_DATASET ENTRIES_:
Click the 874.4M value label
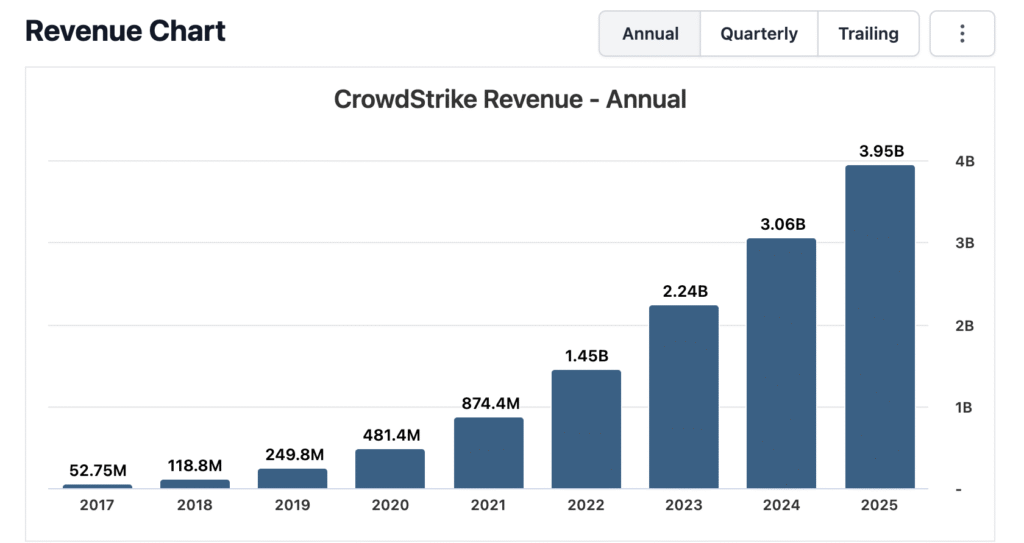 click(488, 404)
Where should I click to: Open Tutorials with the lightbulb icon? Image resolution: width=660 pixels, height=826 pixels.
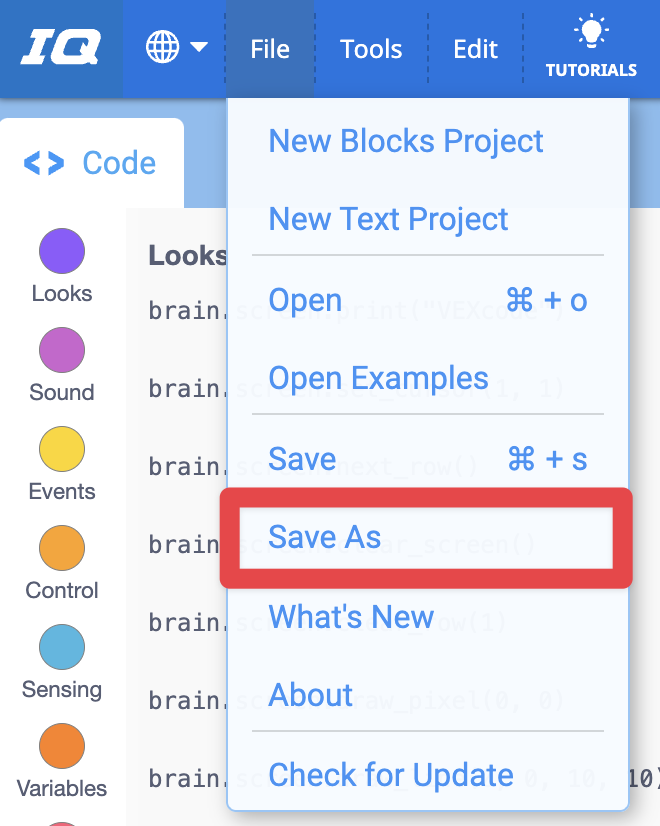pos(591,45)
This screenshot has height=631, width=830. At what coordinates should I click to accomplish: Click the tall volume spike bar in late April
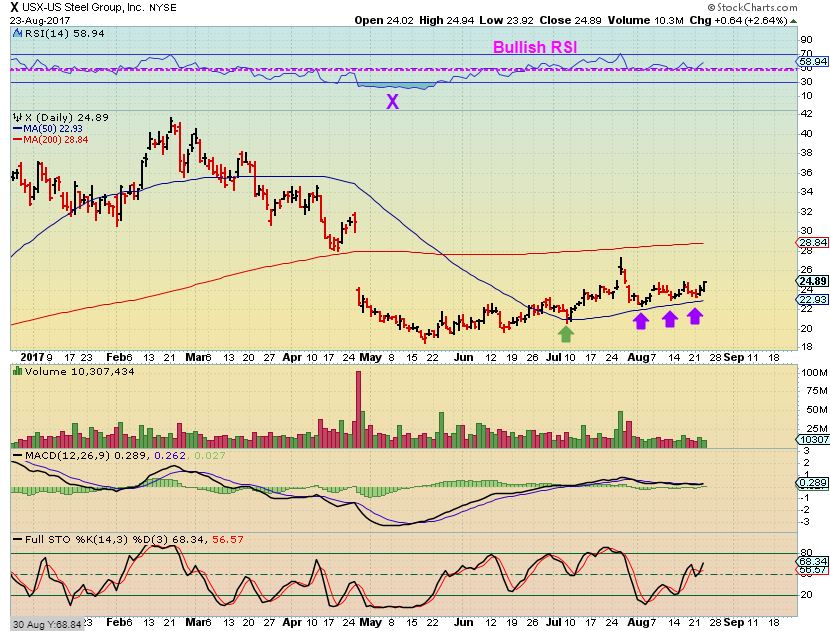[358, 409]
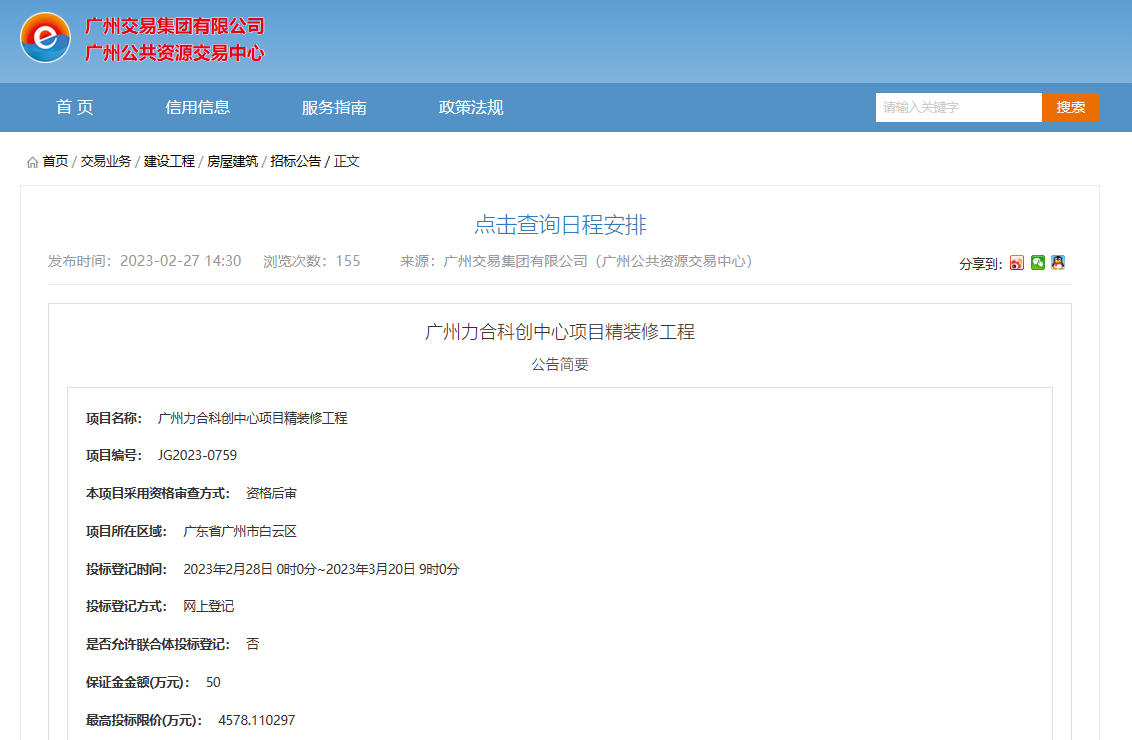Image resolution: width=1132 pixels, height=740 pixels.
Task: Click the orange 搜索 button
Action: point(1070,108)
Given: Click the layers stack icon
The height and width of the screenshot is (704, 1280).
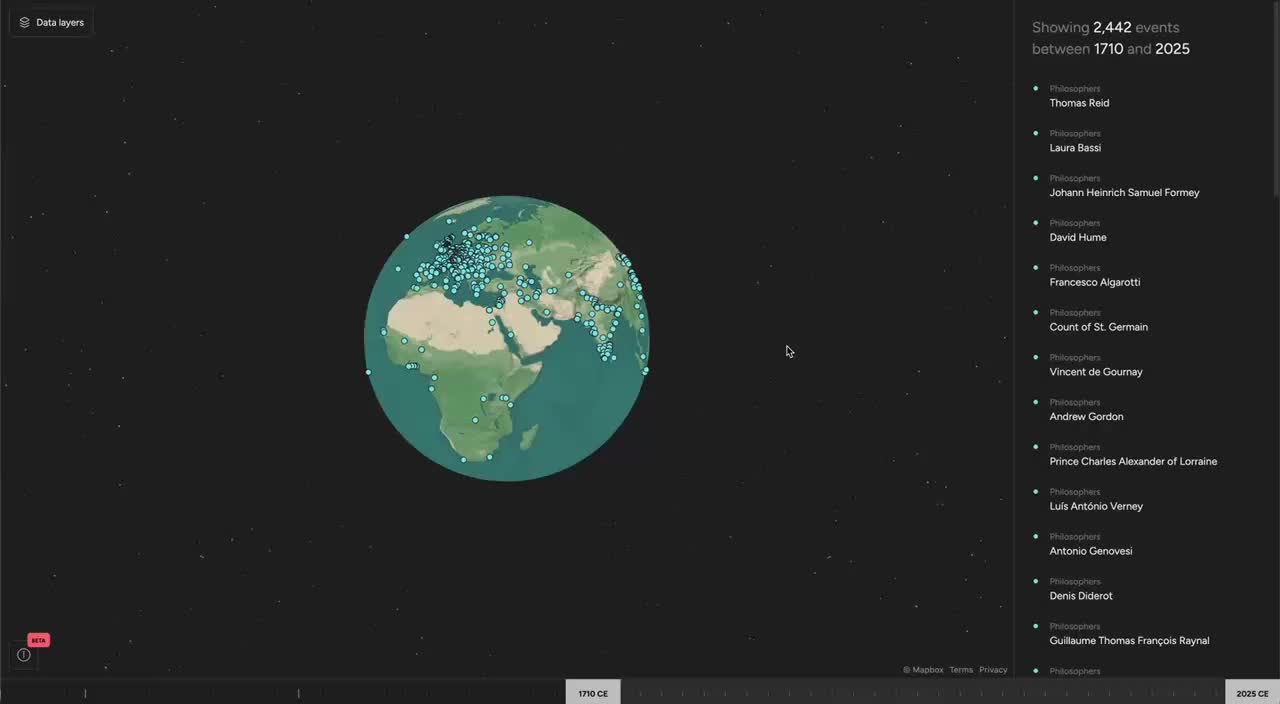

_REQUIRED ACTION_:
Above are records with pictures; repeat the records exactly and leave the pictures out.

_SOLUTION FOR THIS PROBLEM_:
Click the 874.4M value label
 click(488, 404)
Where should I click to: Open Tutorials with the lightbulb icon? Image resolution: width=660 pixels, height=826 pixels.
pos(591,45)
This screenshot has height=631, width=830. At what coordinates should I click to accomplish: Click the tall volume spike bar in late April
[358, 409]
Image resolution: width=1132 pixels, height=740 pixels.
Task: Click the orange 搜索 button
Action: point(1070,108)
Given: Click the layers stack icon
The height and width of the screenshot is (704, 1280).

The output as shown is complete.